Plantar fasciitis can be a debilitating and highly painful condition, which can present a significant barrier to training and competition in athletic populations, particularly runners. The plantar fascia is made up of connective tissues that run from the base of the heel through to the toes on the bottom of the foot. This tissue plays an important role in supporting the arch of the foot and absorbing loads as we walk, and in this instance when running. Most commonly, plantar fasciitis presents as localised pain at the base of the heel but may extend further toward the arch of the foot and into the toes. Its distinct features include increased pain with the first few steps in the morning, or after sitting for long periods. In runners, this pain may be more notable during the beginning stages of a run, with less pain as the run progresses due the tissue becoming ‘warmed up’ and regaining some of its elastic properties. The plantar fascia tissue develops small contractures and tears around the areas of irritation, which with use, stretch these areas, explaining why more pain may be felt after periods of rest and/or non-use, and why pain may improve with more activity. This, however, should not be a reason to overlook such injuries. As this injury progresses, increasing amount of pain may be felt further into running, potentially to the point where pain may overcome running causing one to stop and rest.

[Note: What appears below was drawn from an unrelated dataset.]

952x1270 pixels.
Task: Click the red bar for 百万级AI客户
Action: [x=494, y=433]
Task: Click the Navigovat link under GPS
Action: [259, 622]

Due to plantar fasciitis being an ‘overload’ type injury the plantar fascia tissue can be prone to absorbing excessive loads, which can increase the likelihood of such injuries developing. Like always with overuse injuries, training volume should be considered first, and any sudden increases in training load might be attributable to such injuries. Once this has been adequately addressed athletes and coaches should then consider the following areas for further prevention.
OLD runners: Replenish your shoes every 500-800km’s as old runners are a common cause of Plantar Fasciitis.
Having too much mileage in one pair of running shoes is a common cause of plantar fascia overload. Each pair of shoes has supportive properties, which reduce with each wear. This means that the foot relies on more intrinsic support, which it may not have sufficient capacity to provide. Tracking shoe mileage and replacing running shoes every 500-800 kilometres is a good guide to ensure you’re not at a higher risk of overload.
Running too often on hard surfaces, e.g. the road or footpath, can cause excessive load on the foot and structures in the lower limb. Planning certain running sessions on soft surfaces, such as grass or even a synthetic track can help reduce unnecessary and excessive loads.
Running Biomechanics: Getting assessed for any faults in your running stride will help address the potential signs of Plantar Fasciitis.
Firstly, it is important to have your running biomechanics adequately addressed on an individual basis. A video analysis by a qualified professional can be a great starting point. Commonly, biomechanical faults such as over pronating and over striding can produce high ground reaction forces with each foot strike. This means that structures such as your plantar fascia are exposed to higher loads when running and may require certain training to correct any biomechanical faults.
Often an area of training overlooked by the everyday athlete is the importance of regular strength training. Stronger muscles are often better adapted to absorbing and tolerating higher loads. Having sufficient strength through appropriate strengthening exercises in muscles such as the calves and the muscle in the front of the leg, such as tibialis anterior, can be highly effective in absorbing loads associated with running.
If plantar fasciitis has already developed in runners and all of the above considerations have been adequately addressed, then further treatment of the injury is necessary, in conjunction with all aspects we have previously discussed.
Stretches and appropriate strengthening of both the plantar fascia tissue as well as surrounding musculature can help prevent and/or manage small contractures and thickening that develop with this tissue and assists in timely return to sport.
1. Plantar stretch
Bring your foot into dorsiflexion, that is, pointing your toes toward your shin bone. Once in this position gently tension
your big toe in the same direction until a comfortable stretch is felt.
Hold for 30 seconds
2. Knee to wall
Keeping your foot flat on the ground, lunge forward with your knee towards the wall. Shuffle your foot back until you find the point in which you can only just reach the wall without your heel lifting.
Hold this position for 30seconds.
3. Isometric Holds
Regaining muscle strength is extremely important throughout all phases of plantar fasciitis rehab. In the early and more painful stages of injury, certain exercises may be more irritable than others. Given this, isometric holds can be beneficial for gaining early strength improvements before progressing to more dynamic type rehab exercises. To do this, slowly rise up onto your toes until you are at mid-range, meaning not fully outstretched as to avoid excessive tendon load. Once in this position hold for 45seconds, rest for 30seconds and repeat this 2-3 times.
4. Standing Calf Raises
Progressing to standing calf raises and adding a rolled towel under your toes can be effective in building further strength and allowing greater stretch of the plantar fascia. This is also an effective way of increasing strength input throughout a greater range of motion.
Similarly with the exercise progressions previously discussed, return to running should be done so gradually and in realistic increments. Returning to running following plantar fasciitis injury can be done alongside early rehab and strengthening phases if well managed and if all recovery protocols are adequately addressed.